Goal of the exercise — Write out everything from the line with "At what (x,y)" down to the line with "bar-flusso-2021 is located", changing "coordinate pair" to "pair of numbers" and leaving the rest untouched. Omit the pictures.
BEGIN Data to examine
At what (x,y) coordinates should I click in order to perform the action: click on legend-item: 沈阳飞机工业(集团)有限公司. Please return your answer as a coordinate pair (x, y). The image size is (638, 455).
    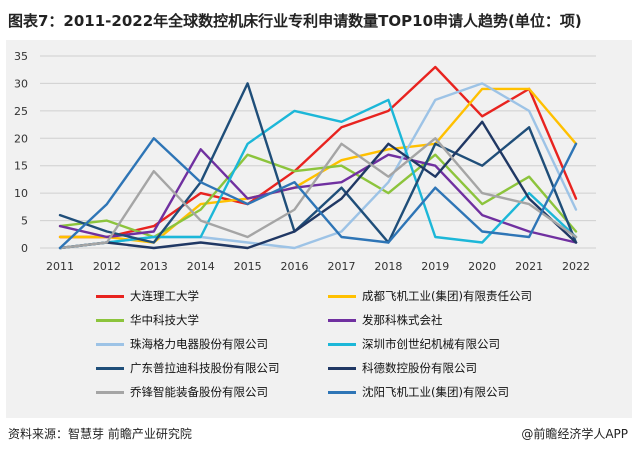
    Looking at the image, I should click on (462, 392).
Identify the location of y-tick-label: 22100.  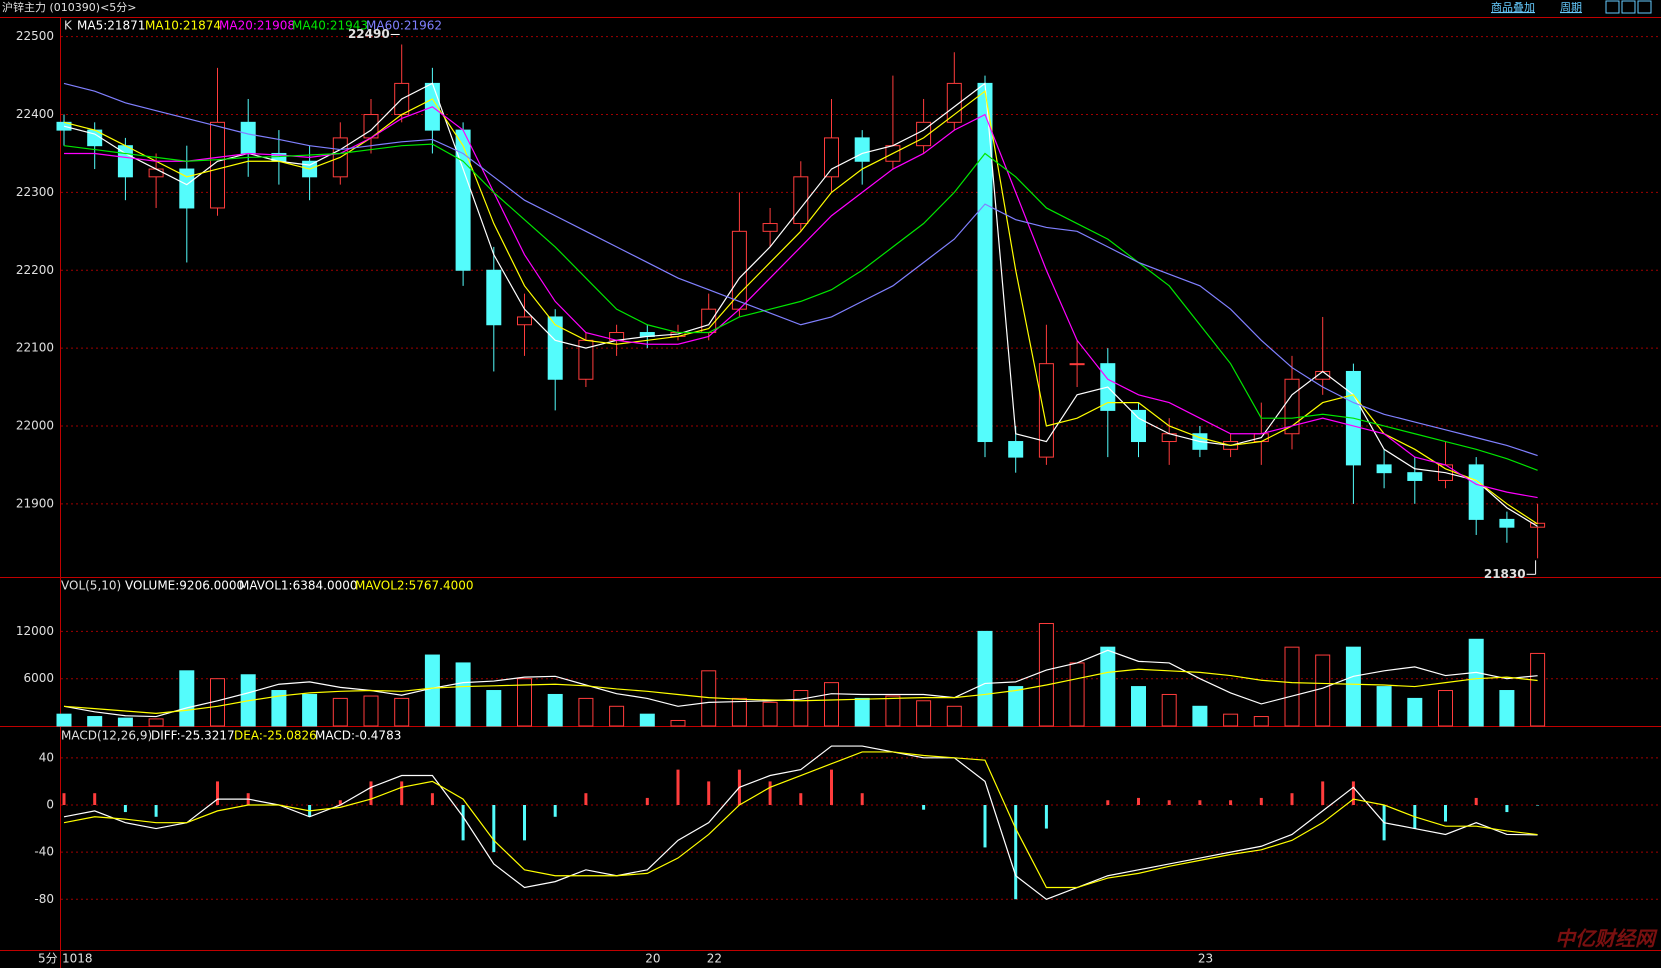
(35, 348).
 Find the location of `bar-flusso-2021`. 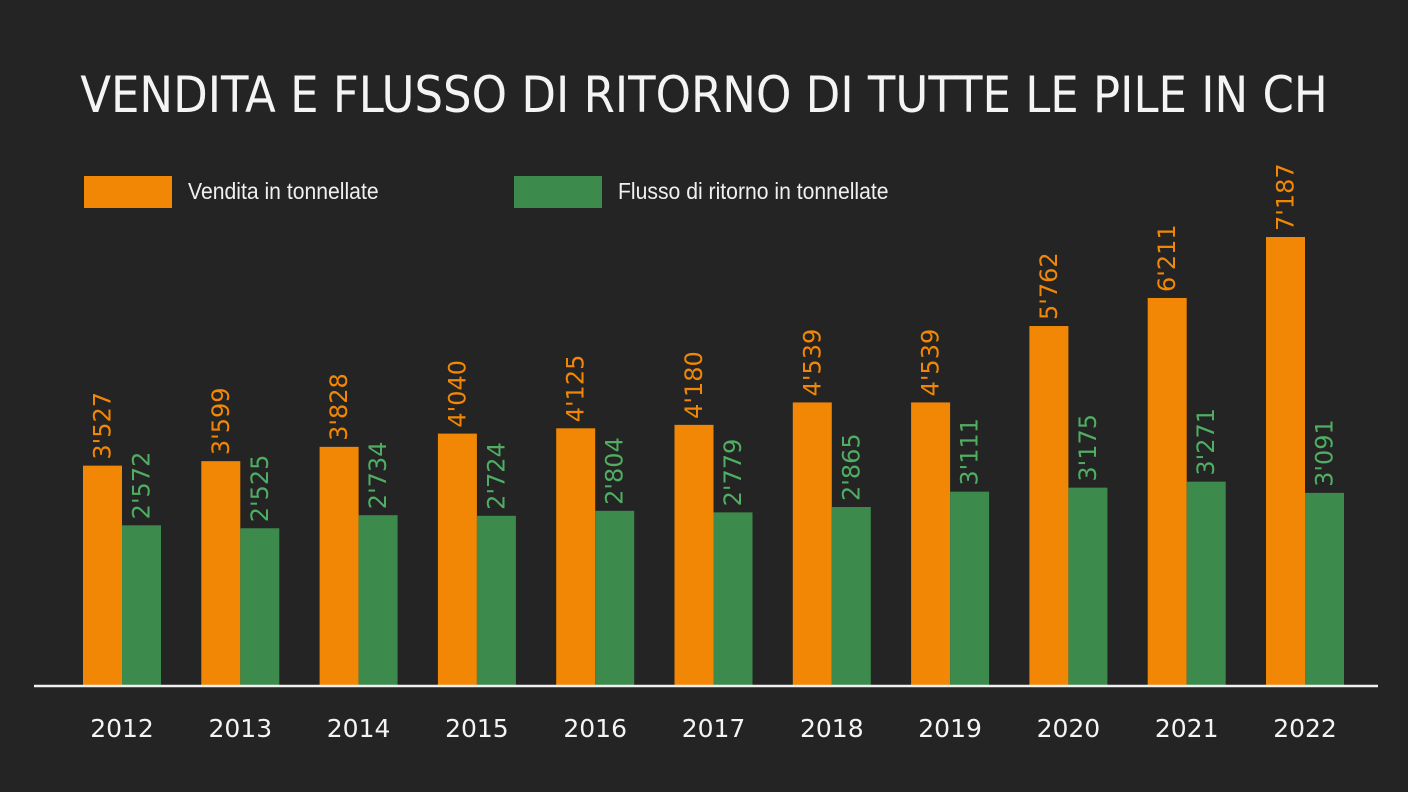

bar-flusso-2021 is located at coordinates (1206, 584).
END Data to examine
BEGIN Data to examine
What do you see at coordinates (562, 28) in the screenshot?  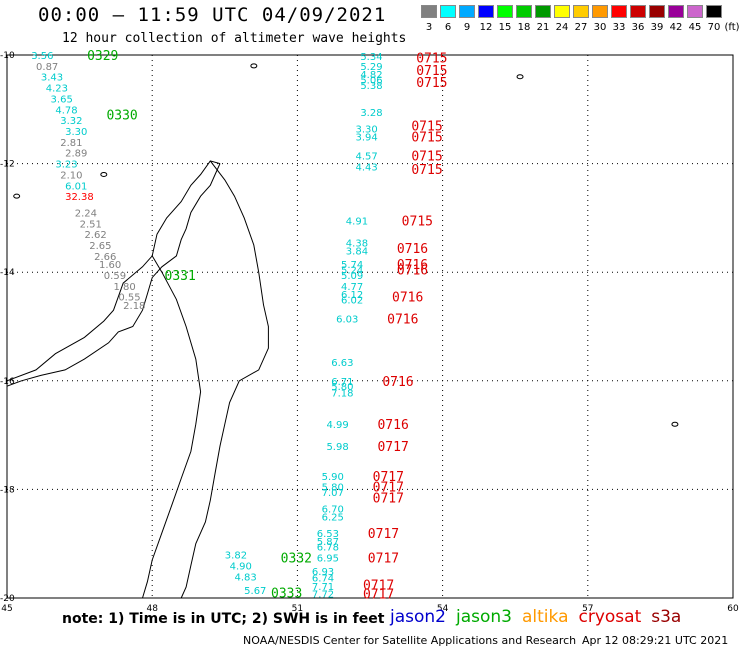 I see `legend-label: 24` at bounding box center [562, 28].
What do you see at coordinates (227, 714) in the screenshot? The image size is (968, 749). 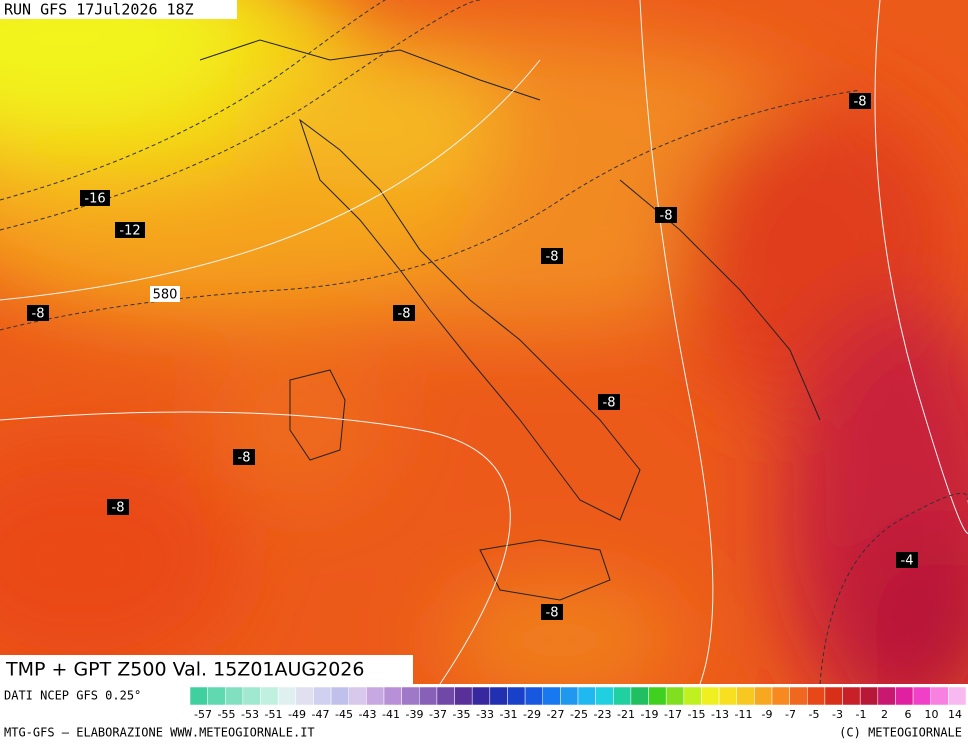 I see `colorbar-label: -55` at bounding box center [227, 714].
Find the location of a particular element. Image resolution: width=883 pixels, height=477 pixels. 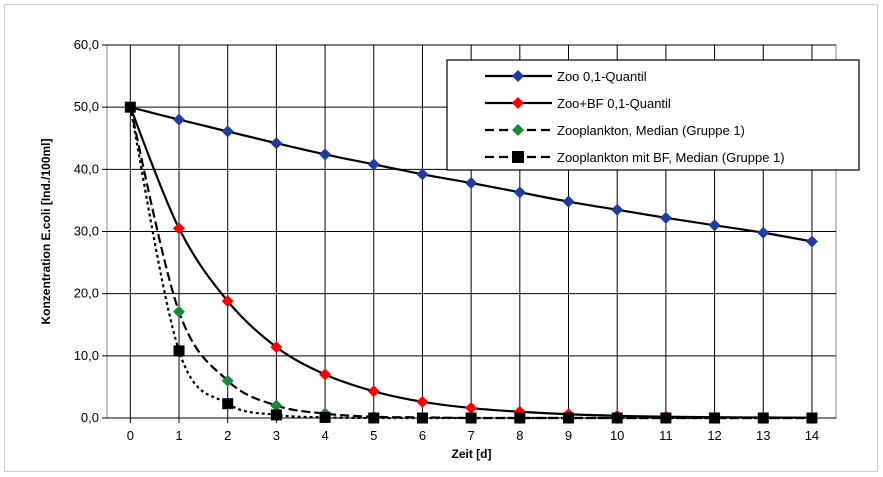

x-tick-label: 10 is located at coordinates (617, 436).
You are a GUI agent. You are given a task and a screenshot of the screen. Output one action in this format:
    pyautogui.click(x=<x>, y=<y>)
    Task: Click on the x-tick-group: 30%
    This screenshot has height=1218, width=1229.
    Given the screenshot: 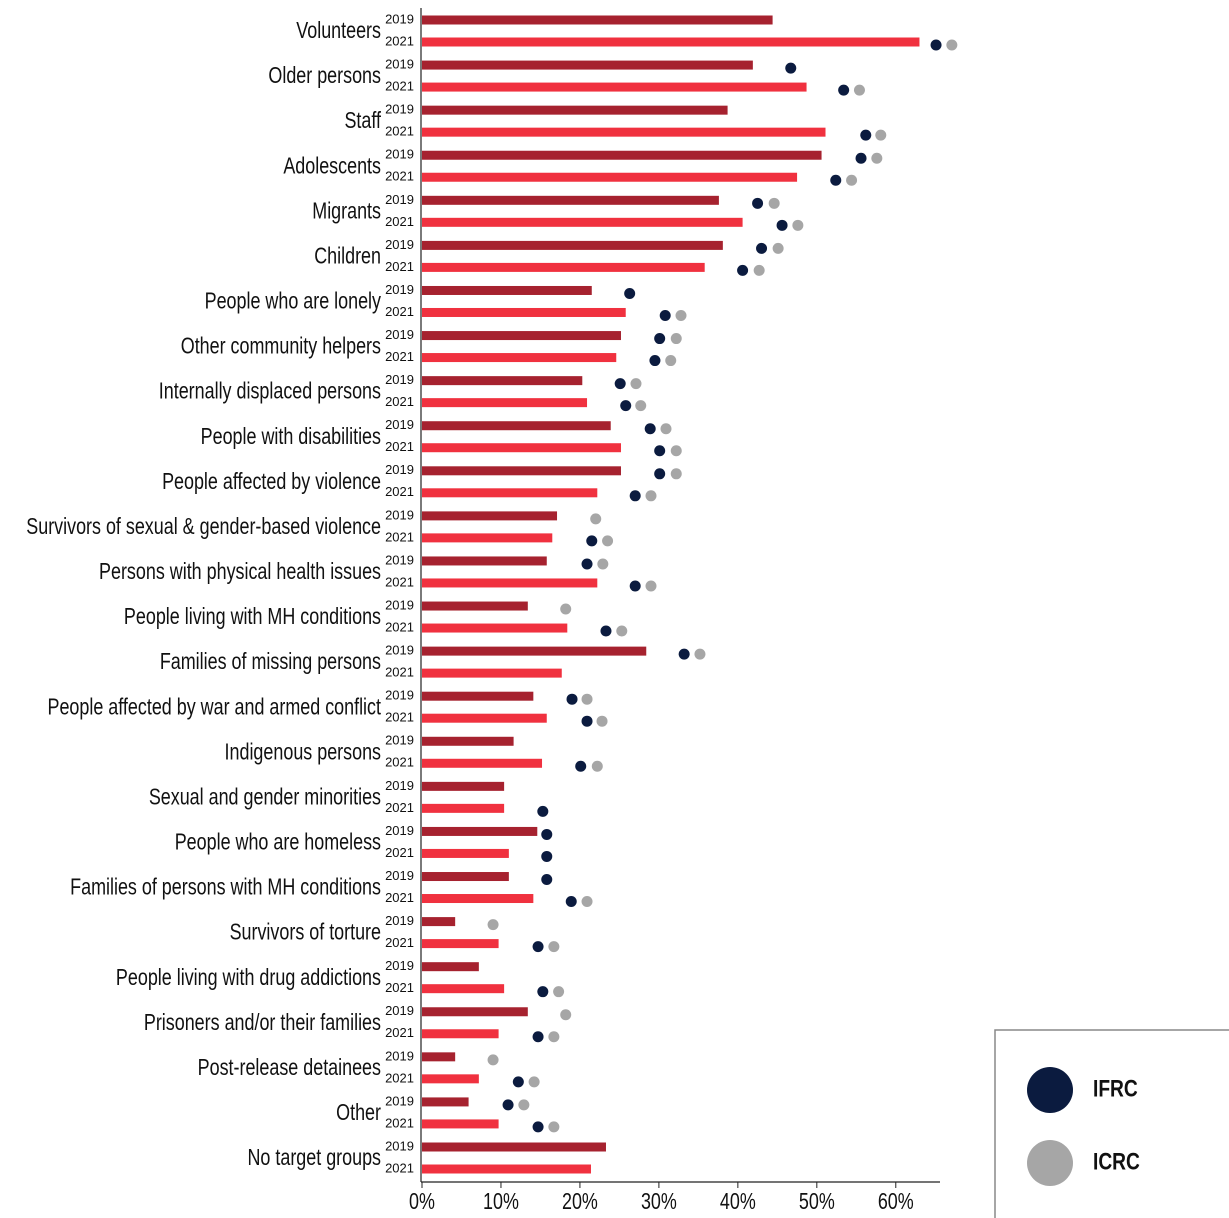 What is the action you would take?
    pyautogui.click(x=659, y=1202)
END Data to examine
Solution for this exercise —
At what (x,y) coordinates should I click in order to perform the action: click on legend-item: 沈阳飞机工业(集团)有限公司. Please return your answer as a pair of numbers (x, y). The image size is (638, 455).
    Looking at the image, I should click on (462, 392).
Identify the location of y-tick-label: 22100.  
(35, 348).
 Find the location of `bar-flusso-2021`. 

bar-flusso-2021 is located at coordinates (1206, 584).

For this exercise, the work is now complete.